03 diciembre 2016

‘El asco’ de Horacio Castellanos Moya

El asco, subtitulada Thomas Bernhard en San Salvador, es una novela breve que no deja títere con cabeza. Ni siquiera la del narrador último, ese Edgardo Vega al que oímos a través de un narrador-puente identificado con el propio autor, Moya. Es una novela-purgante, o una novela-río, aunque el río sea de vómito. Va de la diarrea a los excrementos pasando por los mocos. Y con esos materiales chuscos, el escritor salvadoreño Horacio Castellanos Moya construye una narración precisa, con una estructura cuidada y un ritmo que no decae en ningún momento. Arranca la carcajada muchas veces, la sonrisa casi todas, pero hay un poso trágico y reflexivo detrás de la fachada cómica. En su perorata, el neurótico y delirante Vega destripa como a un pez muerto la farsa de la Historia, la política, las costumbres y todas las entelequias sangrientas de su país, y las expone a la vista de todos. Podrían ser las de cualquier país en realidad, pero son las del suyo a su pesar. No es extraño que el autor de la novela, Castellanos Moya, recibiera amenazas de muerte cuando publicó El asco. Una novela en la que se echa pestes contra los militares, los exguerrilleros, los políticos, el patriotismo, los próceres de la patria, los empresarios y todo bicho más o menos viviente puede reportarle a su autor el odio de cualquiera de los objetivos de sus contraataques.
Vega, el protagonista, es un renegado; reniega de todo, hasta de sí mismo. Sobre todo de sí mismo. El subtítulo de la novela no es casual; el autor rinde homenaje a Thomas Bernhard en el estilo, el tema de fondo y hasta en el desenlace. El asco, como por ejemplo El sótano de Bernhard, es una novela de alejamiento. De fuga. La condición humana es la huida, empezando por Odiseo o Don Quijote. Odiseo en realidad no tiene ninguna prisa por volver a Ítaca, por eso La Odisea lleva su nombre y no el de su patria. Don Quijote reniega de sí mismo y Cervantes olvida el nombre de su lugar.

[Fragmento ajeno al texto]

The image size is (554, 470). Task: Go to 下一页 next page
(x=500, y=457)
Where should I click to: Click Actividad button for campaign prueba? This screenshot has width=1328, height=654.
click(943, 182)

Vega, en El asco, sigue a Odiseo y a Don Quijote. Odiseo se enfrenta a sus dioses; Don Quijote a molinos y rebaños, la base de su tiempo. Vega se enfrenta a todo, arranca las raíces. Es un radical: tira al niño con el agua de la bañera, grita que viene el lobo aunque a veces no venga; es paranoico, hipocondriaco, ingrato. Tiene arranques racistas, clasistas, deplora a la infancia. Pero incluso en esos instantes demenciales nos identificamos con él, porque sospechamos que su locura manchada de lucidez (o más bien viceversa) ha tenido un desencadenante trágico. El desapego hacia su madre y el rechazo visceral a la familia son pistas poderosas. Es justo. Si alguien reniega de sí mismo, reniega de la humanidad. Y los niños, los pobres, las mujeres, los negros, son una gran parte de la humanidad. Incluso en esos momentos demenciales le comprendemos, porque sentimos su amargura.
“Siempre me pareció la mayor tontería creer que tenía algún sentido ser salvadoreño”, dice Vega. Y despotrica contra la Historia, la política, la literatura, la música, las costumbres y hasta la comida salvadoreña. Se vacía. Pero El Salvador es un escenario, un pretexto. El mundo está lleno de países, y los países están llenos de motivos para huir.
Cuando finalmente cree que ha perdido su pasaporte canadiense, Vega toca el filo de la locura. Declara que esa pérdida temporal ha sido “el peor susto de mi vida”, y eso cuando la muerte de su madre está muy reciente. Esa muerte no significa para él más que un incordio. Pero la pérdida de un trozo de papel, el pasaporte canadiense, le provoca un furor y una desesperación imposibles de reprimir. Esa pérdida le habría despojado de su nueva nacionalidad y de su nuevo nombre. Habría frustrado su fuga, su conquista.
En El asco no debemos traer al narrador a nuestra lógica sino dejarnos llevar por su delirio. La narración no está ahí para confirmar nuestra visión del mundo sino para negarla o, al menos, cuestionarla. Exactamente lo que nos ocurre cuando somos honrados. A estas alturas ya no hay que buscar héroes sino una reflexión. La Verdad nació y murió con El Libro. Los libros posteriores como El asco no ocultan sus trucos y, así, iluminan.